Docker will not start

I had for several weeks a perfectly running umbrel. I had made no changes recently. Using RPI 4 with ssd all running fine. Power was disconnected from pi and reconnected. Upon power up pi boots up normally but docker will not start with the following error message

docker.service - Docker Application Container Engine

Loaded: loaded (/lib/systemd/system/docker.service; enabled; vendor preset: enabled)
Active: failed (Result: exit-code) since Thu 2021-09-16 04:55:04 UTC; 27s ago
Docs: https://docs.docker.com
Process: 4652 ExecStart=/usr/bin/dockerd --containerd=/run/containerd/containerd.sock (code=exited, status=2)
ain PID: 4652 (code=exited, status=2)

p 16 04:55:04 umbrel systemd[1]: Failed to start Docker Application Container Engine.
p 16 04:55:07 umbrel systemd[1]: docker.service: Start request repeated too quickly.
p 16 04:55:07 umbrel systemd[1]: docker.service: Failed with result ‘exit-code’.
p 16 04:55:07 umbrel systemd[1]: Failed to start Docker Application Container Engine.
p 16 04:55:19 umbrel systemd[1]: docker.service: Start request repeated too quickly.
p 16 04:55:19 umbrel systemd[1]: docker.service: Failed with result ‘exit-code’.
p 16 04:55:19 umbrel systemd[1]: Failed to start Docker Application Container Engine.
p 16 04:55:31 umbrel systemd[1]: docker.service: Start request repeated too quickly.
p 16 04:55:31 umbrel systemd[1]: docker.service: Failed with result ‘exit-code’.
p 16 04:55:31 umbrel systemd[1]: Failed to start Docker Application Container Engine.

From journalctl -xe

i-- The unit docker.service has entered the 'failed' state with result 'exit-code'.

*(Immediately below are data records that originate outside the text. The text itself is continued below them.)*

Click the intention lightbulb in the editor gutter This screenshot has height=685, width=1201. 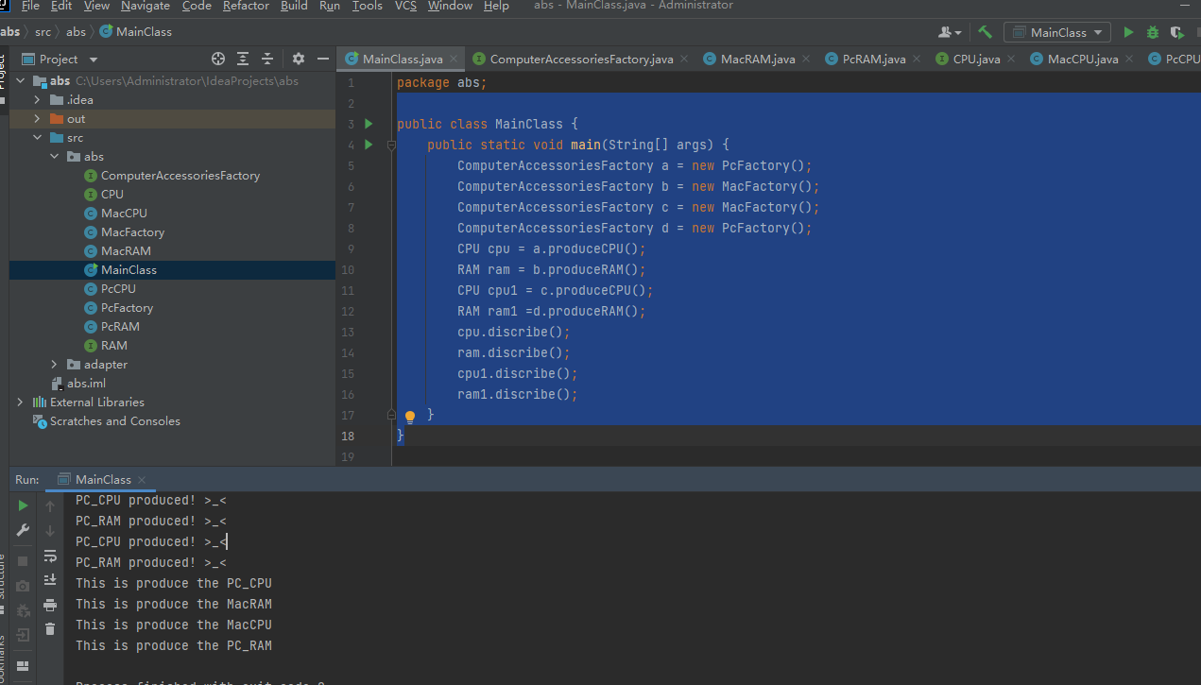click(x=410, y=416)
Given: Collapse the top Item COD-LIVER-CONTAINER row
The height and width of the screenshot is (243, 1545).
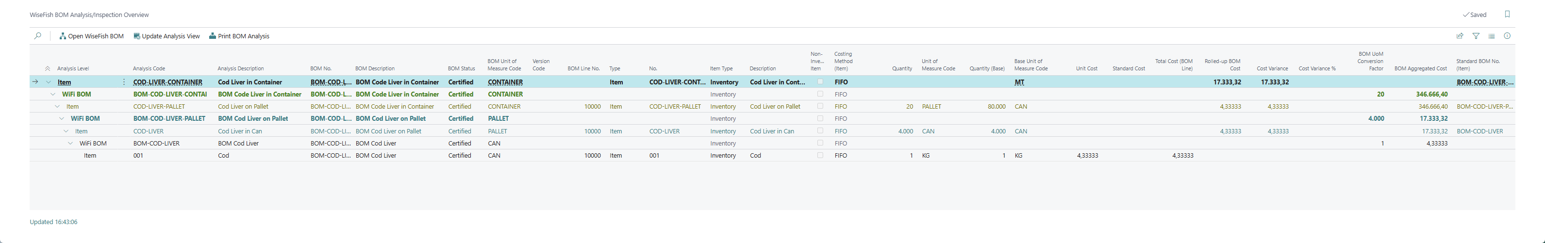Looking at the screenshot, I should pyautogui.click(x=49, y=82).
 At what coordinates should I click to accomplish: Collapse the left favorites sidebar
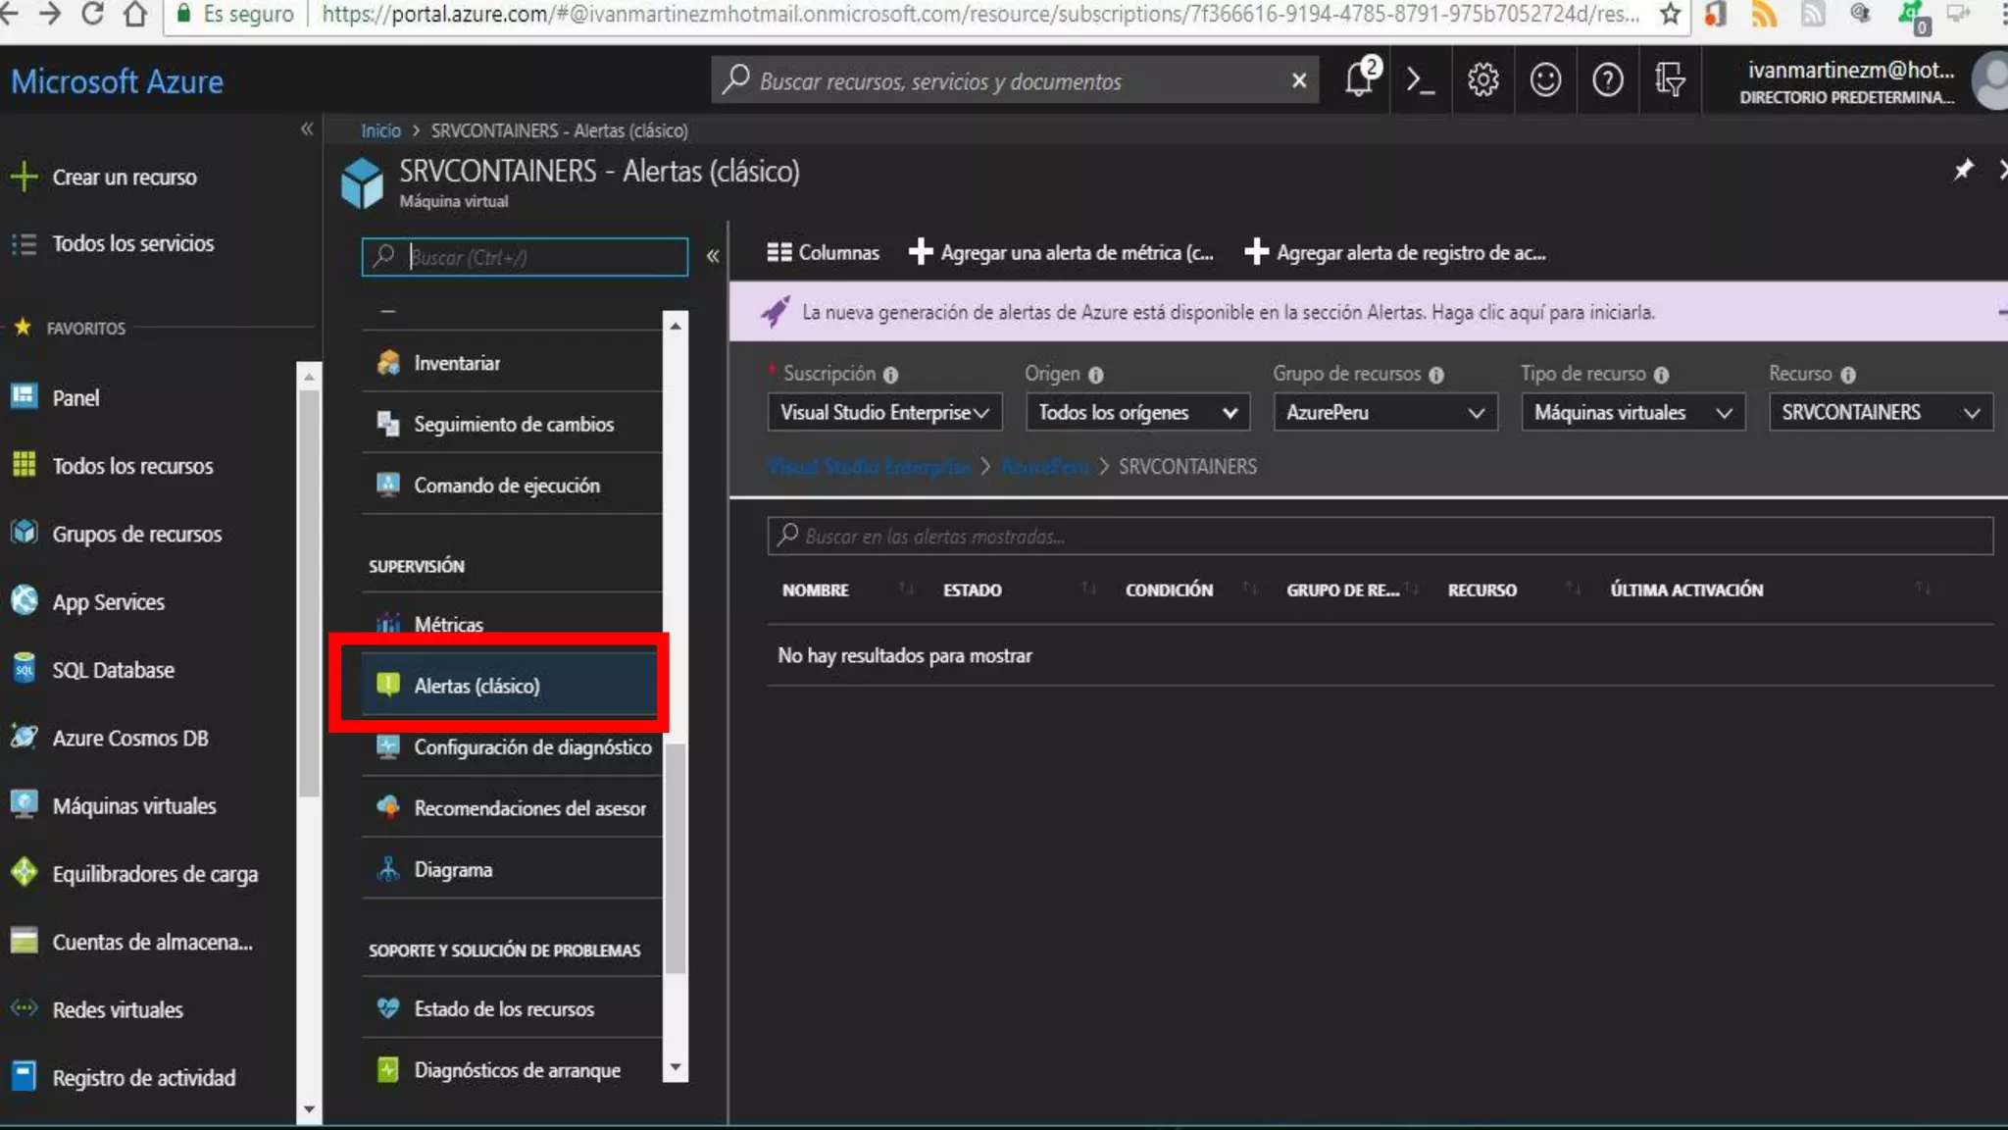point(307,128)
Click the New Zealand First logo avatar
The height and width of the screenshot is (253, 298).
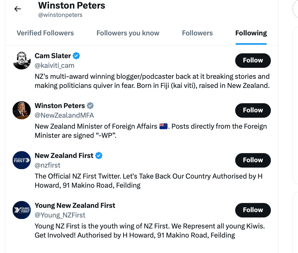pyautogui.click(x=21, y=160)
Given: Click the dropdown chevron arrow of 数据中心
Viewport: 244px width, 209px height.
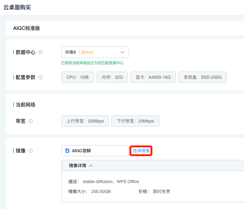Looking at the screenshot, I should point(122,52).
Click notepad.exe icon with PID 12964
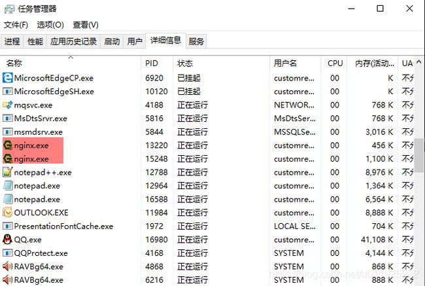The height and width of the screenshot is (286, 425). (7, 186)
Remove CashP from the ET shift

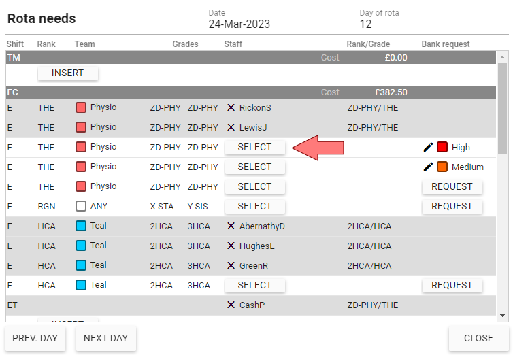231,305
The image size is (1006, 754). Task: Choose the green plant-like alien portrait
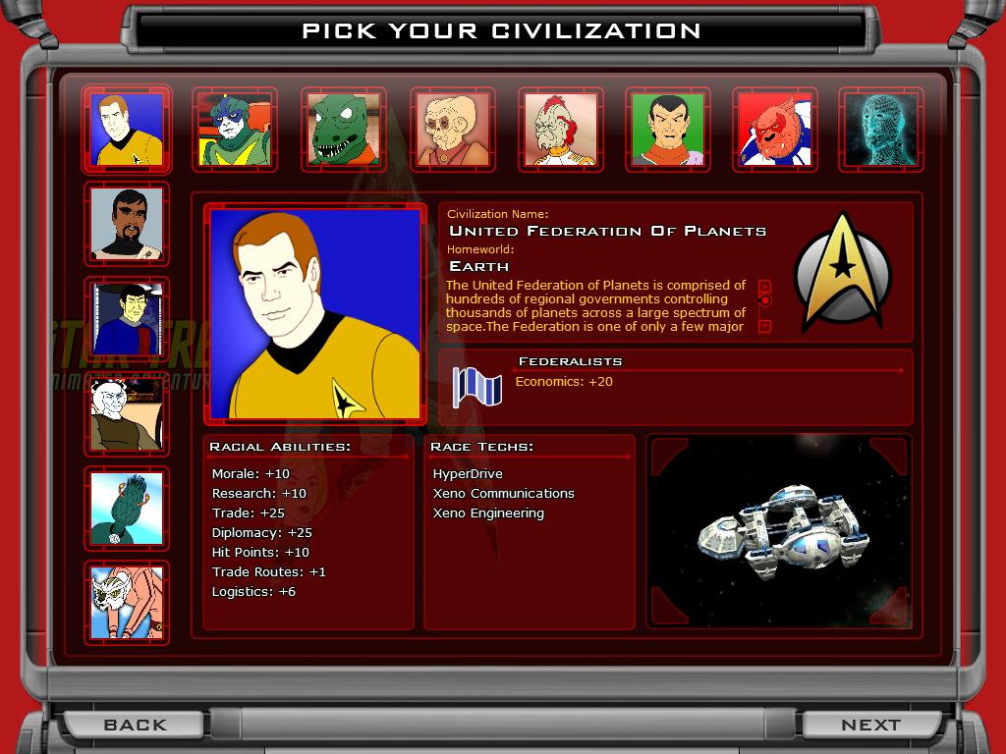pyautogui.click(x=127, y=509)
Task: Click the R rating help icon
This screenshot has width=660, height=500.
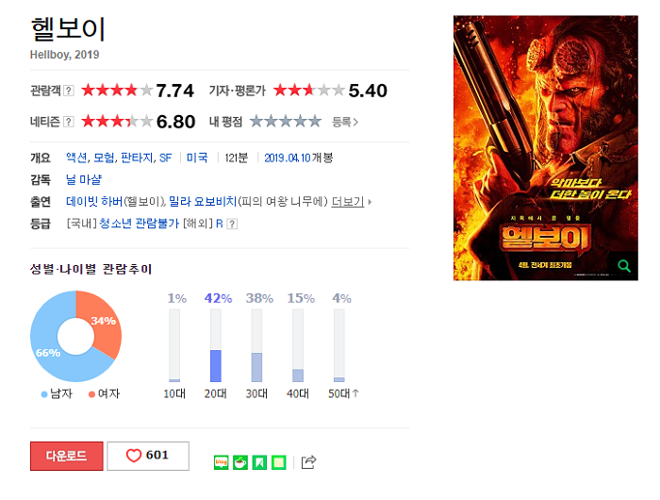Action: coord(232,225)
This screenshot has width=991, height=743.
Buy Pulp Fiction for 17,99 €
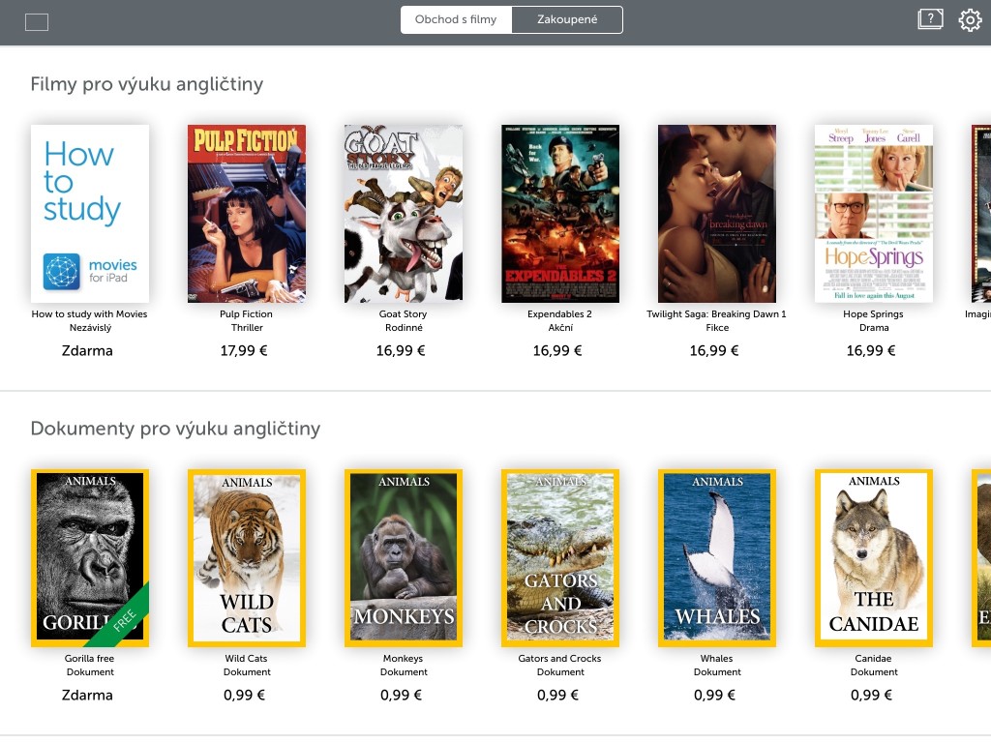point(244,350)
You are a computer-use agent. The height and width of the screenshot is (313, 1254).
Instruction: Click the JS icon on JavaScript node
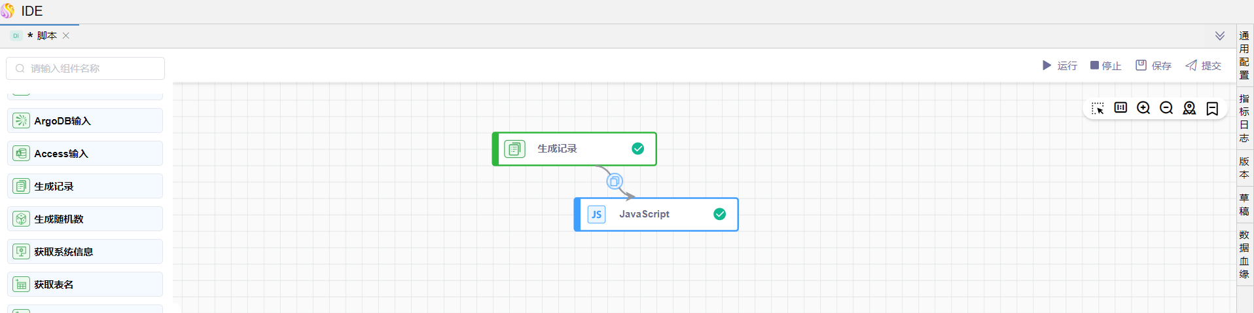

Sep 16 05:04:29 umbrel systemd[1]: Failed to start Docker Application Container Engine.
– Subject: A start job for unit docker.service has failed
– Defined-By: systemd
– Support: https://www.debian.org/support

– A start job for unit docker.service has finished with a failure.

– The job identifier is 5832 and the job result is failed.
Sep 16 05:04:29 umbrel systemd[1]: docker.socket: Failed with result ‘service-start-limit-hit’.
– Subject: Unit failed
– Defined-By: systemd
– Support: https://www.debian.org/support

– The unit docker.socket has entered the ‘failed’ state with result ‘service-start-limit-hit’.
Sep 16 05:04:29 umbrel sudo[28137]: pam_unix(sudo:session): session closed for user root

Suggestions?

How to fix this issue:

  • just in case, re-flash the mSD card with the latest version of UmbrelOS (exactly the steps you did first time installing your node using the instructions from getumbrel.com
  • If still don’t do nothing, use this command in SSH

sudo systemctl stop umbrel-startup.service && docker system prune --force --all && sudo systemctl start umbrel-startup.service

Restart your node

sudo reboot

This suggestion did not work. Even after flashing new sdcard with umbrel and booting up, then sshing in and entering the commands above to stop service, prune docker and start service again, I still get the messages below from journalctl -xe regarding docker failing to start when I had not changed anything (only power was disconnected and reconnected).

Other suggestions? I really don’t want to spend 5 to 7 days syncing bitcoin network again using umbrel if I don’t understand why this happened or how to fix it. I already have a regular bitcoin node and wanted the convenience of having that node integrated with thunderhub and samurai dojo. Dealing with docker is however something I am not used to, but willing to learn.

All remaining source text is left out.